The movie opens to an unspecific time in the future. Cars haven't changed, clothes haven't changed, even cell phones haven't changed. But one important thing has-the government has created a technology that allows people to invade each other's subconscious via their dreams and uncover their innermost secrets. If the invader does it skillfully enough, the dreamer will never know he was there. They call the process extraction.
No extractor is as skillful as Dom Cobb (Leonardo DiCaprio), a former architect who traded a career designing buildings for one that allowed him to create dream worlds where natural laws don't apply. But when he became too enamored with his dreams, tragedy ensued, and he no longer creates. He just goes in, collects the information, and cashes his check. That is, until he meets Saito (Ken Watanabe), the head of an energy company who offers him a very special job, one that will finally allow him to quit his life of mind-raiding and return home to his children. Instead of stealing an idea, Saito wants him to plant one.
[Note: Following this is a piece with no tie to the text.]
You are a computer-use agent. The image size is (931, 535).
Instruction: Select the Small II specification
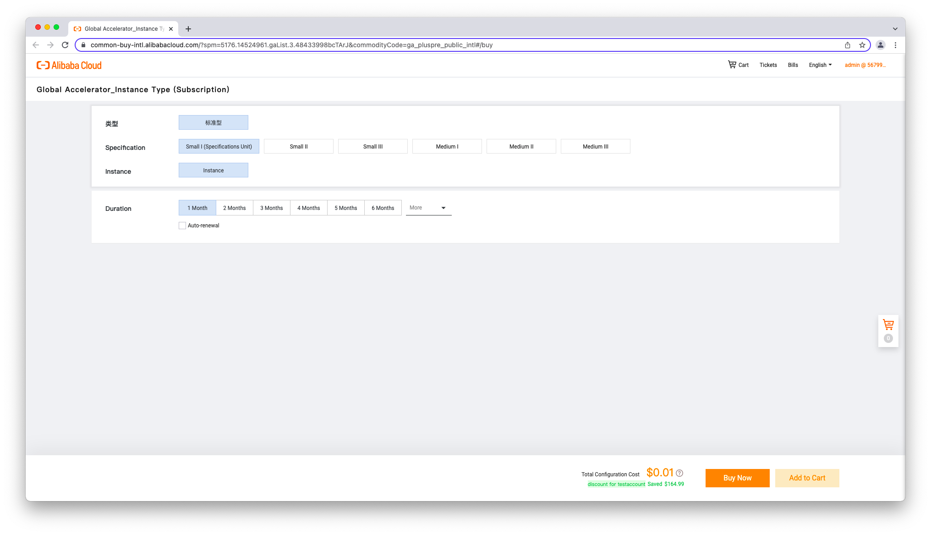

Inception-idea planting-is generally believed impossible. As Dom's partner Arthur (Joseph Gordon-Leavitt) explains it, inspiration occurs so spontaneously, from a place so deep within the subconscious, that any attempt to artificially manufacture a thought causes the brain to reject it. But Dom believes that if they wrap the idea in a promise of reconciliation-the ultimate desire of every human being-they can accomplish the feat. After recruiting a new architect (Ellen Page) and a forger (Tom Hardy) who duplicates not handwriting but personas, the team sets out to plant an idea that will reform the beliefs of Saito's business rival.
It sounds confusing, and it is. The visual dynamics of Inception alone are stupefying, then you add in a series of intersecting narratives of dreams within dreams along with mind-bending metaphysical concepts, and one viewing doesn't feel like near enough to absorb it all. (And there certainly isn't enough space here to review it all.) But though Nolan at times overloads his film with ideas, his classic heist plot keeps us riveted.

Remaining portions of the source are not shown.